Hungary's January inflation soars to 5.5%, 0.7pp above forecast

Hungary's January inflation soars to 5.5%, 0.7pp above forecast
Hungary's January inflation soars to 5.5%, 0.7pp above forecast / bne IntelliNews
By bne IntelliNews February 11, 2025

Hungary's January inflation surprised analysts by accelerating more than expected, with the annual rate jumping from 4.6% to 5.5% (chart), driven by the rise in food prices and higher tax levies, according to data released by the Central Statistics Office (KSH) on February 11. The forint rallied after the news, as the central bank's room for monetary easing has narrowed, with some analysts projecting rate hikes.

The fresh data has also raised concerns about Hungary's inflation trajectory, with expectations that it will remain above the central bank's target 4% tolerance range for most of the year.

ING Bank has bumped up its 2025 inflation forecast to 5% after the data. The median consensus was 4.3%, compared to the government’s 3.2% target.

In a month-on-month comparison, consumer prices rose 1.5% as food prices increased by 1.9%, service prices climbed by 2.2% and household energy prices were 1.7% higher.

Core inflation, which captures more persistent price changes, jumped from 4.7% to 5.8% in January.

The breakdown showed that food prices rose 6.0% year on year at the beginning of the year, while the price of flour jumped 43.2%, milk prices rose 25.0% and egg prices climbed 23.8%. Motor fuel prices went up 11.8% and tobacco and alcoholic products increased by 4.9% on the back of higher excise taxes.

Service inflation accelerated from 6.8% to 8.5%, mainly due to price hikes in telecom services, postal services, home repairs and highway tolls. The weak forint contributed to price increases for imported goods, while clothing prices saw a seasonal decline.

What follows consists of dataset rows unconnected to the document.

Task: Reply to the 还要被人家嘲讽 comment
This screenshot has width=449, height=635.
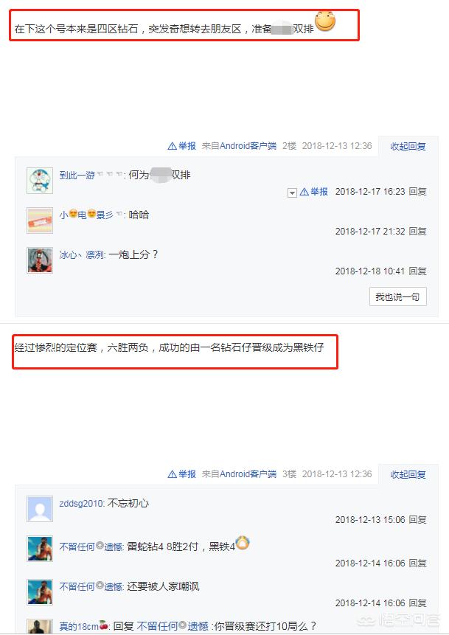Action: tap(417, 603)
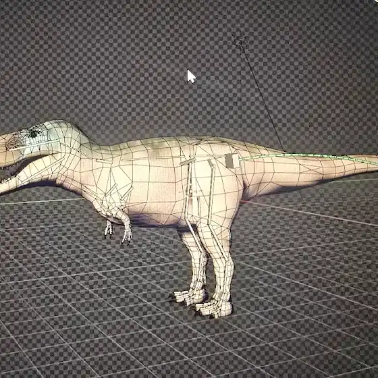
Task: Select the far leg thigh bone
Action: 188,189
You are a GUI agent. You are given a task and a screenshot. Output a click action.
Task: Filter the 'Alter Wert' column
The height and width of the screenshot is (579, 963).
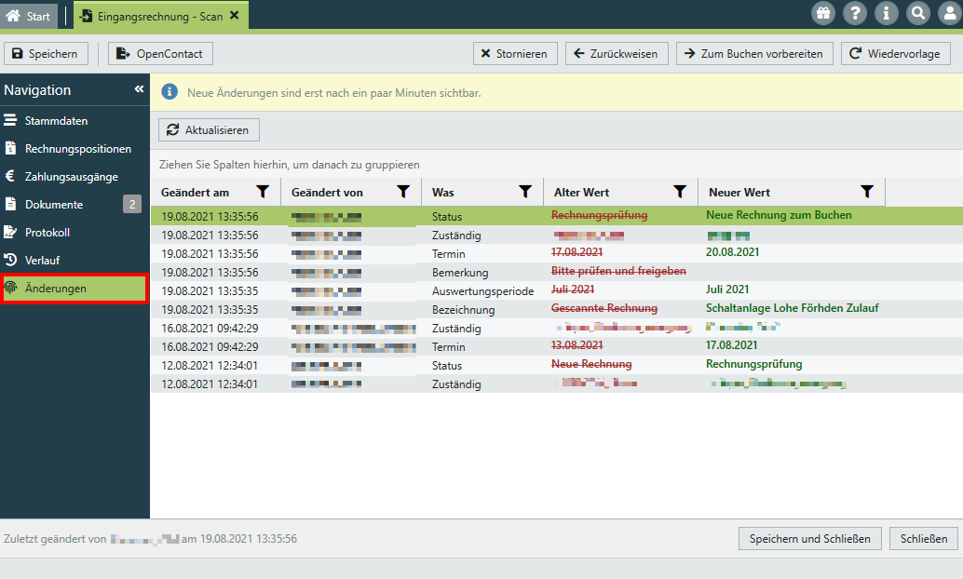[x=681, y=192]

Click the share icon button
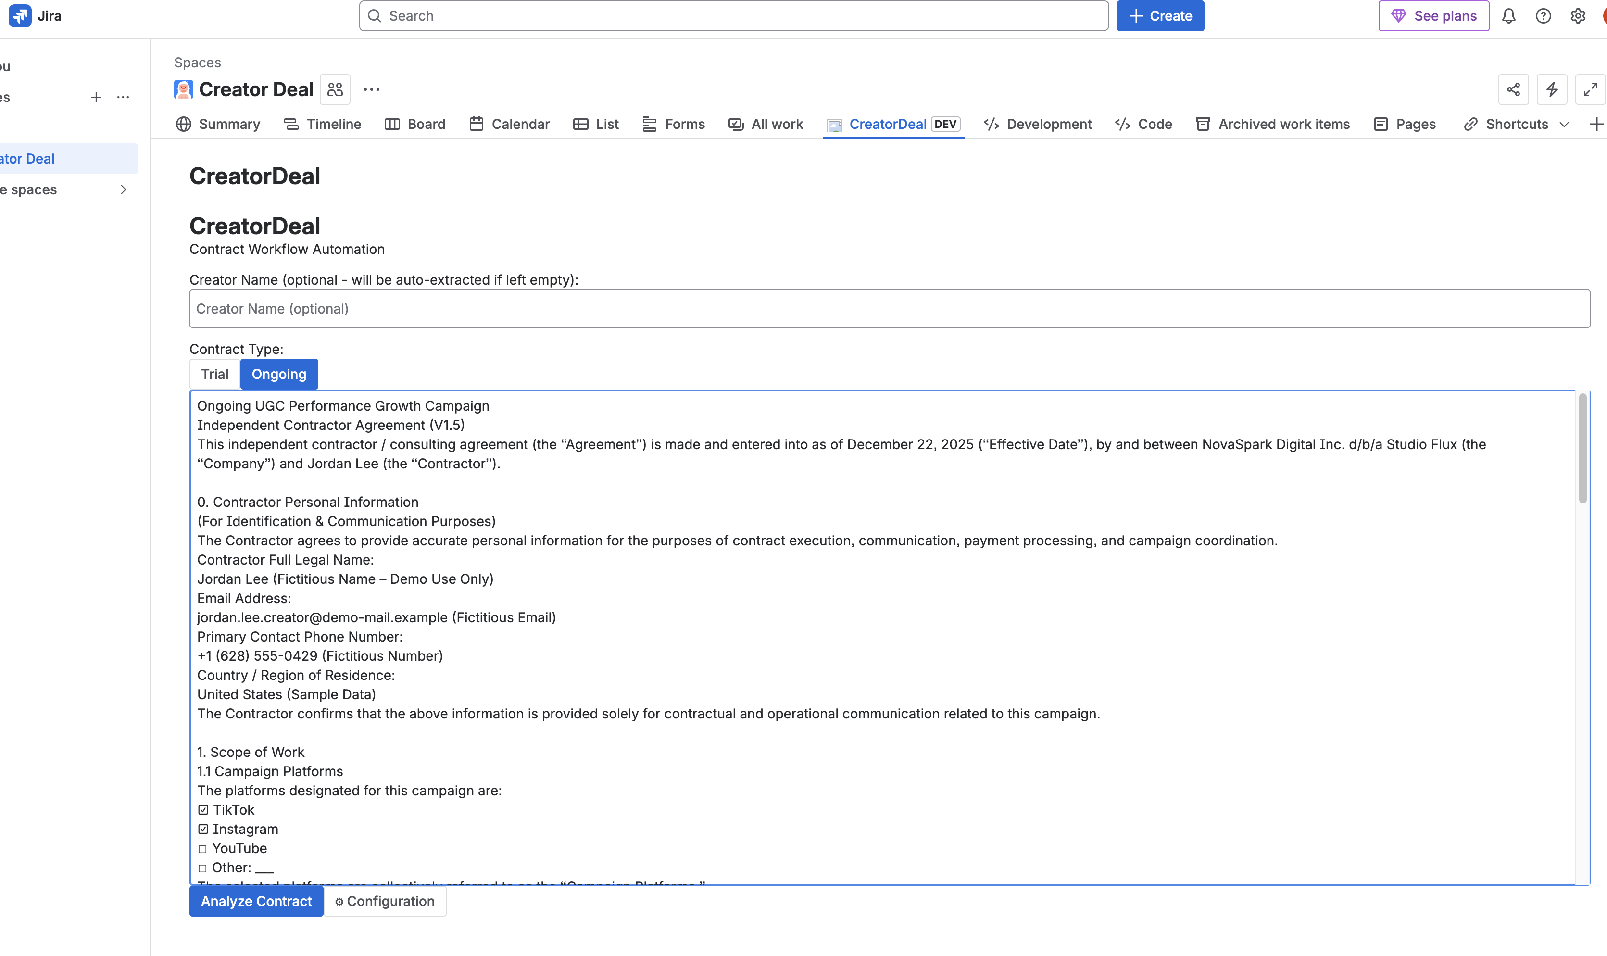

The fresh data also puts comments by National Economy Minister in a new context, as Marton Nagy hinted earlier that the government may reinstate price caps. While the measure led to product shortages and higher inflation, the government looks set to resort to the unorthodox measure yet again to gain political credits as it is losing ground against opposition Tisza Party.

According to Amundi, despite the recent strength of the forint, external factors remain unfavourable with more upside risk to inflation and the markets will likely price in a potential interest rate hike, reversing previous expectations of a 50bp rate cut in the second half.

The forint continued to rally on the news, and the HUF/€ currency pair dipped to 403, the strongest level in four months.